Il 3, 4 e 5 marzo si sono tenute le elezioni per il rinnovo delle Rsu del Pubblico impiego. Presumibilmente quasi 2 milioni di lavoratori della pubblica amministrazione, statali, enti locali, agenzie fiscali, enti pubblici non economici e sanità sui circa 2 milioni e mezzo di aventi diritto hanno votato. Un dato di affluenza ben diverso da quello che si riscontra negli ultimi anni nelle elezioni politiche e amministrative. Mentre la maggioranza mostra sempre più disaffezione rispetto alle tornate elettorali, europee, politiche o amministrative che siano, continua a ritenere importante interessarsi alle vicende sindacali, nonostante la sfiducia dimostrata dai lavoratori, in più occasioni, nei confronti delle stesse direzioni sindacali.

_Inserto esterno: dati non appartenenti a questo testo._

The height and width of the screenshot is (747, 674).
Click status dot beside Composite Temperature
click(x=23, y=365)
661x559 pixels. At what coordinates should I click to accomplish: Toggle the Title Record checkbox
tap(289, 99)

Il primo dato interessante che andrà confrontato con le precedenti elezioni Rsu del 2012 è proprio quello del totale degli aventi diritto. Siamo certi, infatti, che il dato complessivo dimostrerà il netto calo del numero dei dipendenti come effetto del blocco del turn over, nonostante in questa occasione avessero diritto al voto anche i dipendenti precari.
Mentre scriviamo non siamo ancora a conoscenza dei dati definitivi, che saranno certificati dall’Aran (agenzia della Pubblica amministrazione) tra qualche settimana. Tuttavia un primo bilancio è possibile. In primo luogo la Cgil, anche nel pubblico impiego, rimane il primo sindacato con una percentuale, pare, di poco superiore al 31 per cento. Una Cgil, però, che cala complessivamente seppur in termini di pochi decimali. Tengono anche Cisl e Uil con un piccolo calo della Cisl e una leggera crescita della Uil.

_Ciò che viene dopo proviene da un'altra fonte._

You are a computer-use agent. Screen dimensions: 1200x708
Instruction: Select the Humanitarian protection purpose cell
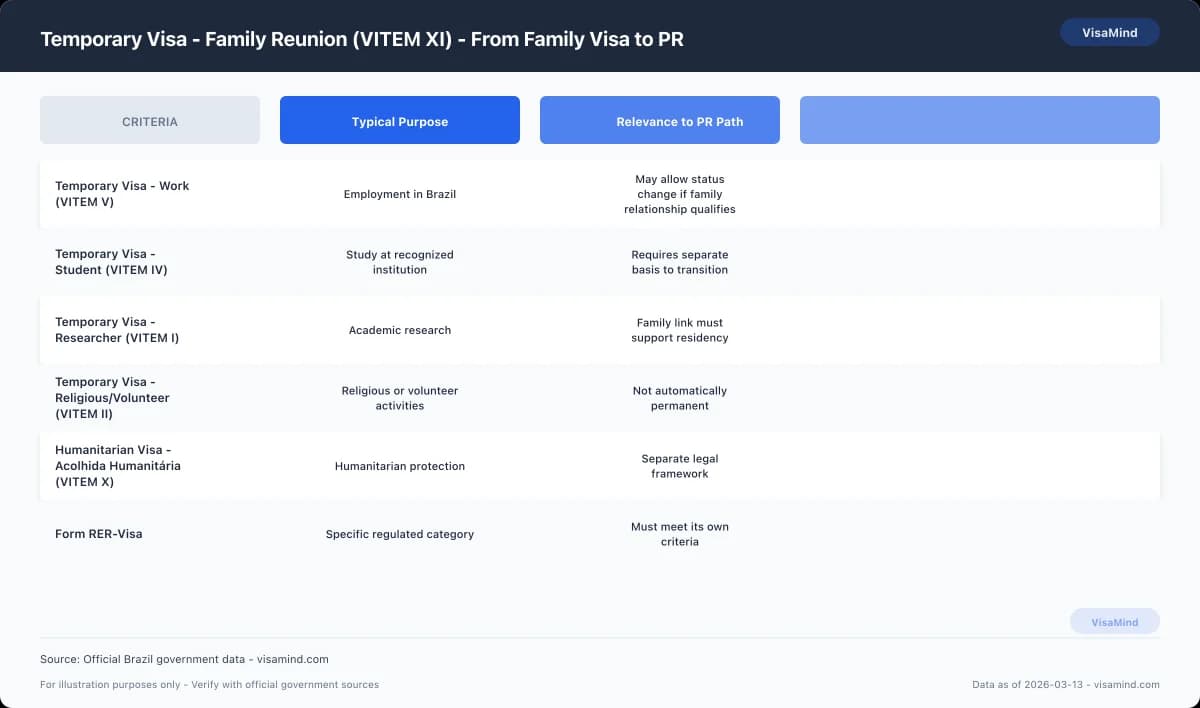[399, 466]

Un calo significativo della Cgil c’è stato in diversi grandi Comuni, come a Roma, circa mille voti in meno, Napoli, Firenze e Venezia, segno che laddove c’è un’alta “competizione sindacale”, compresa quella di sindacati autonomi e corporativi, i sindacati confederali e in particolare la Cgil tendono a perdere consensi. Nello stesso Comune di Roma è da segnalare il successo dell’Usb (+910 voti) verso cui, evidentemente, si spostano la quasi totalità dei voti persi dalla Cgil. Non sembrano, in realtà, rafforzarsi in linea generale i sindacati di base con alcune altre eccezioni, come al Comune di Firenze. Ma tendenzialmente si verifica un calo in alcuni enti dove la presenza in particolare di Usb è più consistente e “storica”. Segno che laddove questo sindacato ha acquisito un radicamento tende, col tempo, a deludere e non rappresenta una reale alternativa.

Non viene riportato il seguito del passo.